1. Understanding enterprise necessities
The invention strategy of an information warehouse migration begins with understanding enterprise necessities and normally has quite a lot of enterprise drivers. Changing legacy techniques has implications in lots of fronts, starting from new staff ability set necessities to managing ongoing license and operational prices. For instance, upgrading your present system would possibly require your entire firm’s information analysts to be re-trained, in addition to new further licenses to be bought. Quantifying these necessities, and associating them with prices, will permit you to make a realistic, truthful evaluation of the migration course of.
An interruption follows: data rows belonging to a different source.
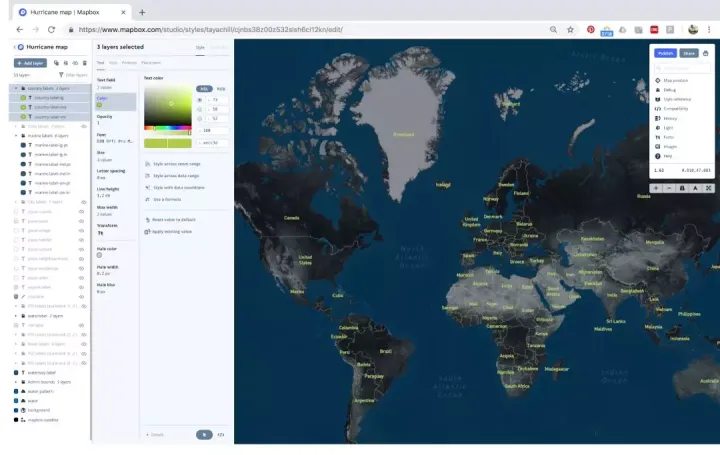
Task: Click the Add layer button
Action: click(30, 63)
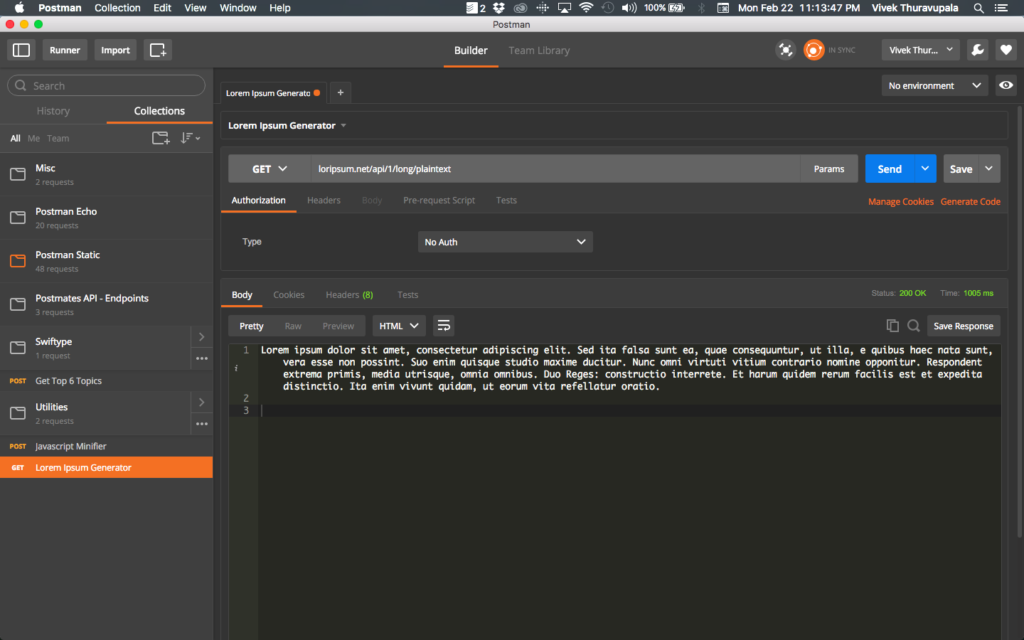This screenshot has height=640, width=1024.
Task: Search within response magnifier icon
Action: pyautogui.click(x=914, y=326)
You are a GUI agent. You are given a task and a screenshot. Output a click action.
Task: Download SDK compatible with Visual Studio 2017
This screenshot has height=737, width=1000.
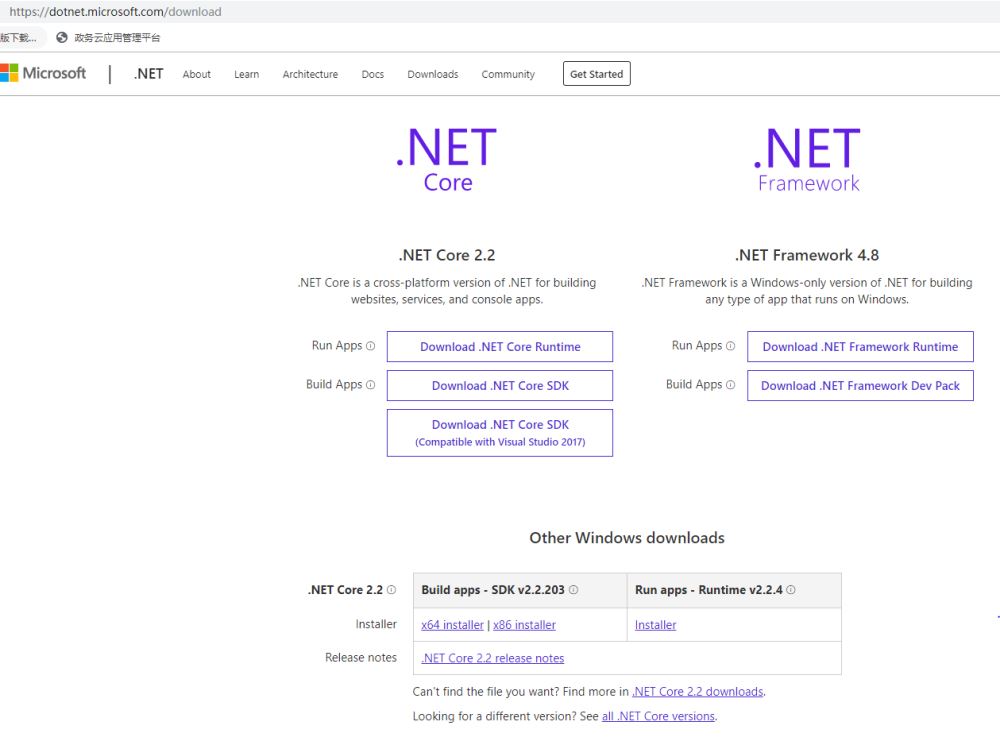pos(500,433)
Alternatively, proposing and validating potential enchancment beneficial properties by figuring out gaps within the present answer will add worth. This may be performed by defining an strategy to boost and increase the prevailing instruments with new options. For instance, for a retailer, the power to ship new real-time reporting will enhance income, because it supplies important enhancements in forecasting and diminished shelf-outs.
This retailer realized that shelf-outs had been costing them hundreds of thousands in misplaced gross sales. They wished to seek out an efficient answer to foretell stock wants precisely. Their legacy information warehouse atmosphere had reached its efficiency peak, in order that they wished a cloud providing like BigQuery to assist them analyze huge information workloads rapidly. Because of migrating, they had been capable of stream terabytes of data in actual time and rapidly optimize shelf availability to save lots of on prices and get different advantages like:
Enterprise challenges that had been beforehand perceived as too tough to unravel will be recognized as new alternatives by re-examining them utilizing new applied sciences. For instance, the power to retailer and course of extra granular information can support organizations in creating extra focused options. A retailer might look into seasonality and gauge buyer habits if Christmas Day falls on a Monday versus one other day of the week. This may solely be achieved with the power to retailer and analyze elevated quantities of knowledge spanning throughout a few years.
Final however not least: Educating your customers is vital to any expertise modernization challenge. Along with studying paths outlined above this may be performed by defining eLearning plans for self examine. As well as, employees ought to have time to be hands-on and begin utilizing the brand new system to study by doing. It’s also possible to determine exterior specialised companions and inner champions early on to assist bridge that hole.
2. Technical info gathering
With a view to determine the execution technique, you’ll need to reply the next query: Will your migration course of deal with an answer layer or an end-to-end lift-and-shift strategy? Going by among the factors under could make this determination easier:
Determine information sources for up and downstream purposes
Determine datasets, tables and schemas related to be used instances
Define ETL/ELT instruments and frameworks
Outline information high quality and information governance options
Determine Identity and Access Management (IAM) options
Define BI and reporting instruments
Additional, you will need to determine among the useful necessities earlier than making a choice round purchase or construct. Are there any out-of-the-box options obtainable out there that meet the necessities, or will you want a custom-built answer to fulfill the challenges you’ve recognized? Ensure you know whether or not this challenge is core to your online business, and would add worth, earlier than deciding on the strategy.
When you’ve concluded the preparation and discovery part, you’ll have some stable steering on which elements you’ll be changing or refactoring with a transfer to a cloud information warehouse.
Go to our web site to learn more about BigQuery.
Due to Ksenia Nekrasova for contributions to this put up.